PROBLEM TO WORK ON:
Reproduce the LightGBM spam-classification notebook below in full, word for word.

::: EXERCISE PASSAGE :::

# SPAM vs NOT-SPAM with LigthGBM

In this notebook, I am using classical Machine Learning method to classify spam messages. The model used is LightGBM which achieves an F1-Score of 0.96. 

### Import stuff

In [1]:
import gc
import re
import scipy
import joblib
import numpy as np
import pandas as pd
import lightgbm as lgb
import matplotlib.pyplot as plt
from sklearn import model_selection
from tqdm import tqdm_notebook as tqdm
from sklearn import metrics, preprocessing
from sklearn.feature_extraction.text import TfidfVectorizer

from nltk.tokenize import MWETokenizer

gc.enable()

In [2]:
from nltk.stem import WordNetLemmatizer
lemmatizer = WordNetLemmatizer()

Defining the configurations for training and the LightGBM model.

In [3]:
Config = {
    'num_folds': 6,
    'seed': 541,
    'TARGET': 'target',
}

LGBM_PARAMS = {
    'seed': Config['seed'],
    'objective': 'binary',
    'early_stopping_round': 1000,
    'verbosity': -1,
    'n_estimators': 2000,
}

The following function is used to create K-Fold split on the data, stratified on the target variable. For reproducbility, we will shuffle the dataset with a Seed before creating the folds.

In [4]:
def create_folds(data):
    
    data['kfold'] = -1
    
    kf = model_selection.StratifiedKFold(n_splits=Config['num_folds'], shuffle=True, random_state=Config['seed'])
    for f, (t_, v_) in enumerate(kf.split(X=data, y=data[Config['TARGET']])):
        data.loc[v_, 'kfold'] = f
    
    return data

This function basically returns the sparse form of Tf-Idf vectors. 

* I experimented with different *n_gram* ranges but the performance is better without it. 
* Moreover, I am not using the *max_features* parameter because I am using sparse form and the text samples are small, so no need to limit the number of features.
* Tf-Idf will remove Stop Words before computing the vectors. I have used the Tf-Idf parameter to removing the English Stop Words.

::: PROVIDED MATERIAL :::

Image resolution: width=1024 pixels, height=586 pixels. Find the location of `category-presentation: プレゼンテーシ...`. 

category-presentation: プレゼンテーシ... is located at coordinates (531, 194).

:::

WORKED SOLUTION:
# SPAM vs NOT-SPAM with LigthGBM

In this notebook, I am using classical Machine Learning method to classify spam messages. The model used is LightGBM which achieves an F1-Score of 0.96. 

### Import stuff

In [1]:
import gc
import re
import scipy
import joblib
import numpy as np
import pandas as pd
import lightgbm as lgb
import matplotlib.pyplot as plt
from sklearn import model_selection
from tqdm import tqdm_notebook as tqdm
from sklearn import metrics, preprocessing
from sklearn.feature_extraction.text import TfidfVectorizer

from nltk.tokenize import MWETokenizer

gc.enable()

In [2]:
from nltk.stem import WordNetLemmatizer
lemmatizer = WordNetLemmatizer()

Defining the configurations for training and the LightGBM model.

In [3]:
Config = {
    'num_folds': 6,
    'seed': 541,
    'TARGET': 'target',
}

LGBM_PARAMS = {
    'seed': Config['seed'],
    'objective': 'binary',
    'early_stopping_round': 1000,
    'verbosity': -1,
    'n_estimators': 2000,
}

The following function is used to create K-Fold split on the data, stratified on the target variable. For reproducbility, we will shuffle the dataset with a Seed before creating the folds.

In [4]:
def create_folds(data):
    
    data['kfold'] = -1
    
    kf = model_selection.StratifiedKFold(n_splits=Config['num_folds'], shuffle=True, random_state=Config['seed'])
    for f, (t_, v_) in enumerate(kf.split(X=data, y=data[Config['TARGET']])):
        data.loc[v_, 'kfold'] = f
    
    return data

This function basically returns the sparse form of Tf-Idf vectors. 

* I experimented with different *n_gram* ranges but the performance is better without it. 
* Moreover, I am not using the *max_features* parameter because I am using sparse form and the text samples are small, so no need to limit the number of features.
* Tf-Idf will remove Stop Words before computing the vectors. I have used the Tf-Idf parameter to removing the English Stop Words.